Paris 1919 - Margaret Macmillan [72]
It was the most difficult moment of a grueling week. The Supreme Council was also grappling with other matters: whether to negotiate with the Bolsheviks; Poland and its needs; Czechoslovakia’s borders; the German peace terms. It had heard from the Chinese, who wanted German concessions in China back, and from the Japanese, who hoped to keep them; from the Belgians, who also wanted territory in Africa; and from the Rumanians and the Yugoslavs, who were arguing over territory. That Friday evening, Clemenceau complained to his aide Mordacq that he was at the end of his tether. His mind was racing with all the questions that they had been discussing; what he needed was to relax. The two men went off together to the Opéra-Comique. 18
In all the discussions, there had been much talk of how glad the colonies were to get away from German rule.
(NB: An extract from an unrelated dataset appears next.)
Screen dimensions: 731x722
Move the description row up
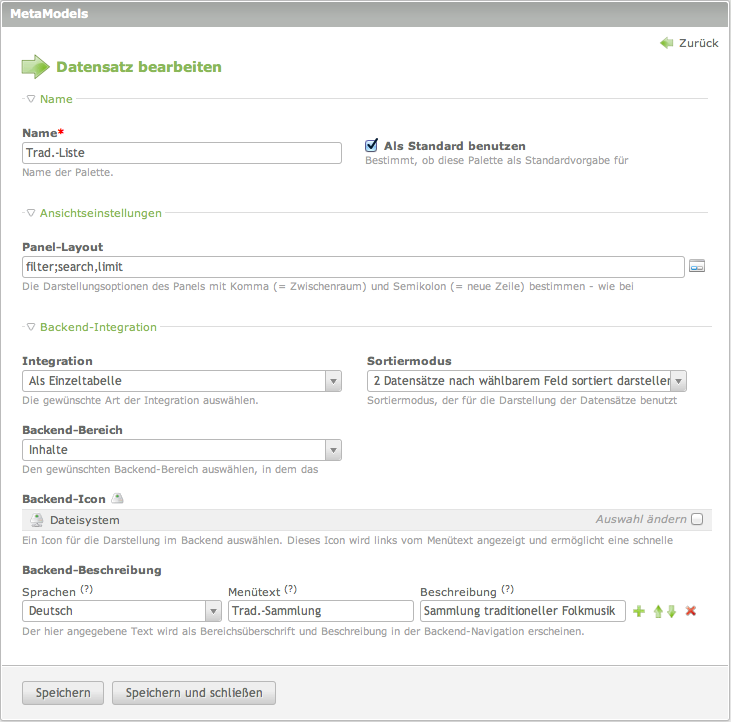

Yet although the fifth of Wilson’s Fourteen Points had talked about taking the interests of the indigenous populations into account, no one had actually bothered to consult the Africans or the Pacific islanders. True, no Samoans or Melanesians had made their way to Paris, but there were Africans at hand. Indeed, a black French deputy from Senegal, Blaise Diagne, and the great American black leader W.E.B. Du Bois were busy organizing a Pan-African Congress. This duly took place in February with the grudging consent of the peacemakers. None of the leading figures from the Peace Conference attended. A member of the Belgian delegation spoke enthusiastically about the reforms that were taking place in the Congo, and a former minister of foreign affairs from Portugal praised his own country’s management of its colonies. The handful of delegates from French Africa demonstrated the success of the mission civilisatrice by eulogizing the achievements of the Third Republic. The Congress passed resolutions calling for the Peace Conference to give the League direct control of the former German colonies. House received Du Bois with his customary courtesy but said nothing about the resolutions.19
As the months passed, the powers made quiet deals behind the scenes. Some merely confirmed arrangements made during the war. Japan, for example, got its islands north of the equator. To the south, New Zealand and Australia also got their islands. Partners when it came to defying Wilson, they then squabbled briskly for the next few months over Nauru, which had not been allocated. The island was only 20 square kilometers, but since it was composed mainly of bird droppings, it was an extremely valuable source of phosphates, used to make fertilizer. Without Nauru, both Hughes and Massey argued, their agriculture would collapse. The British settled the matter by taking over the mandate for Nauru themselves and doling out a meager royalty to the few thousand locals. (When Nauru became independent in 1968 and took over the phosphate business, its inhabitants had one of the highest per capita incomes in the world and a homeland that was vanishing under their feet. A trust fund which may be worth around $1 billion has gone into buying property abroad, and into the pockets of highly respectable Australian advisers. The phosphates are about to run out, but Nauru has today found a fresh source of income in money laundering for the Russian mafia.20)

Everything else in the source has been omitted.